Crossroads: Population, me.

Today’s weight 161.  Ugh. You’re killing me, Smalls!

So I was reading Debby’s latest post in which she slaps me around made me realize that if I want change, then I have to DO change (okay that made no sense grammatically, but you know what I mean).  And here is what she said that shook me up:

Unless you are willing to accept that you are going to have to do SOMETHING ELSE.  What you are doing now is not working.  You will have to do something else.  And you will have to do something else for the rest of your life.  That’s a big order.  For some, a bitter pill to swallow.  But you know, sometimes a bitter pill is the only cure available.

If you read her comments you will see that I said what I’m about to say here (in fact I just copied and pasted most of my comment), and that is that I am at this point right now. I know I need to change what I have been doing, but change is scary and I typically avoid things that scare me, like mass murderers and Walmart on a Saturday. There is a part of the iChange thing I’m doing that says to purge your pantry of all the junk – this has had me paralyzed for 3 days, and I’m not sure why. I KNOW intellectually that this is a big step toward success, but emotionally it’s probably the hardest part. Since I have 4 other people to consider in my household, I am scared of confronting them with the idea of telling them “all that cereal, those snacks, those crackers, your cookies, all that stuff you love? Yeah well it’s gotta go!” I am so afraid of the backlash that might ensue – I don’t want to deal with the complaints and whining etc that I’m sure will follow, and yet I know it’s the right thing to do. 

So here I am, at this crossroads where I can do what I know will get my family and I healthy, or I can just stay on the same old path I’ve been on, staying at the same weight, in the same shape for the rest of my life.


So how do I confront the fam? How do I get over the fear of change? And what’s your favorite scene from The Sandlot? And if you’ve never seen The Sandlot, what’s wrong with you? Seriously, if you’ve never seen it, please go rent it this weekend – and then report back to me and tell me what your favorite scene is.  🙂

6 thoughts on “Crossroads: Population, me.
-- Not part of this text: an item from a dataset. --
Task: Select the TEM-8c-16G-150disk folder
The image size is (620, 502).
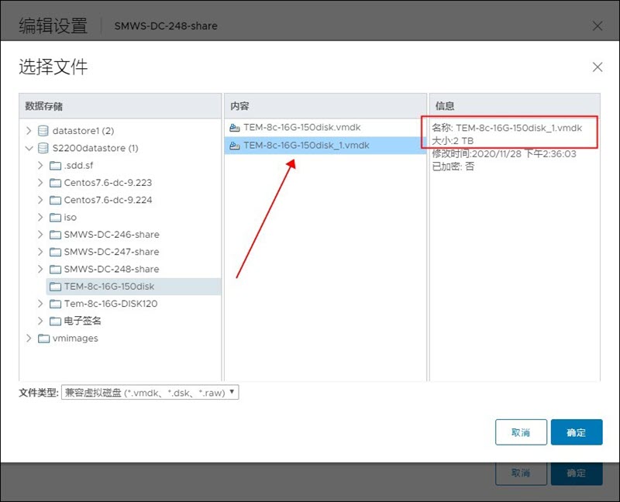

  1. Okay. First things first. Thanks for reminding me of why The Sandlot is such a great movie. Gonna add it to Netflix right now. I actually had it on VHS, but now no tv or vcr. ANYWAY, I watched the clip about ‘the Great Bambino’ LOVE the line ‘you keep talking about Babe Ruth–who IS she anyway?’ Oh, that is me in so many ways, esp. when it comes to sports.

    Now for the serious stuff. Good. I am glad you are going to take the next step. But one thing to consider is this: just because they told you to do it (and it might be the BEST thing) does not mean you HAVE to do it. (You are not the boss of me.) How about clearing out SOME of the snacks? I didn’t get rid of everything at once. In fact, I still haven’t gotten rid of everything. Sometimes I buy candy because it is on sale, or it looked good, or somebody gave it to me. But I don’t want to eat it really, so I stick it in the back of the cupboard where I don’t see it every day. I can’t quite make myself throw it out. Eventually, I usually give in and have one more piece, realize I really don’t want it, and then throw it out. Not as good as just throwing it out in the first place, but okay. Sometimes I think this is part of the healing process. Or strengthening process. Or maybe its a bad thing.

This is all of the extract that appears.